Engagement comes with human connection

Even if you work in an industry where the subject matter feels dry, you can still connect with an audience through video. "Engagement doesn't come from the content itself. It comes from the how. The way that you do it." Incorporate humor. Introduce viewers to real members of your team. Talk about how your product affects real people. Focus on making a human connection.

Don't rely on templates to set the tone

Using templates to make the video process easier can be really helpful, but don't rely on the templates to set your video's tone. Your story and message are yours and yours alone. Start with a more simple template, and remember to vary things up and keep it moving! At Animoto, one exercise that's been helpful is having the team participate in a "raise your hand when you get bored" viewing. If seven hands are up within 30 seconds, they know the video could use some work.
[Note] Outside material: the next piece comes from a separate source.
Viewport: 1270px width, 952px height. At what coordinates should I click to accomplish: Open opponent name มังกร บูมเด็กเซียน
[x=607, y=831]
Find inspiration everywhere

Whether it's from the city you're living in, the office where you spend your days, or the websites you're browsing, you can find inspiration in tons of different places. Tom and Stevie based their intro video idea on a box of champagne under Stevie's desk! Browse through sites like StartupVideos and other companies' video work and take notes on what you like and what you don't like.

Use motion graphics and animations tastefully

Motion graphics and animations should augment your story, not distract from it. Skew towards simpler, more customizable styles, use nice typography, and make sure to stay focused on the content and the message.

Video isn't just for conversion

As you become more sophisticated with video, don't narrow your focus - go wider! Figure out better fits for video across all of your different touchpoints. Video can be just as useful at the top of the funnel, or for retention. There are very few places where video is bad. Ask yourself: what can you help your audience do?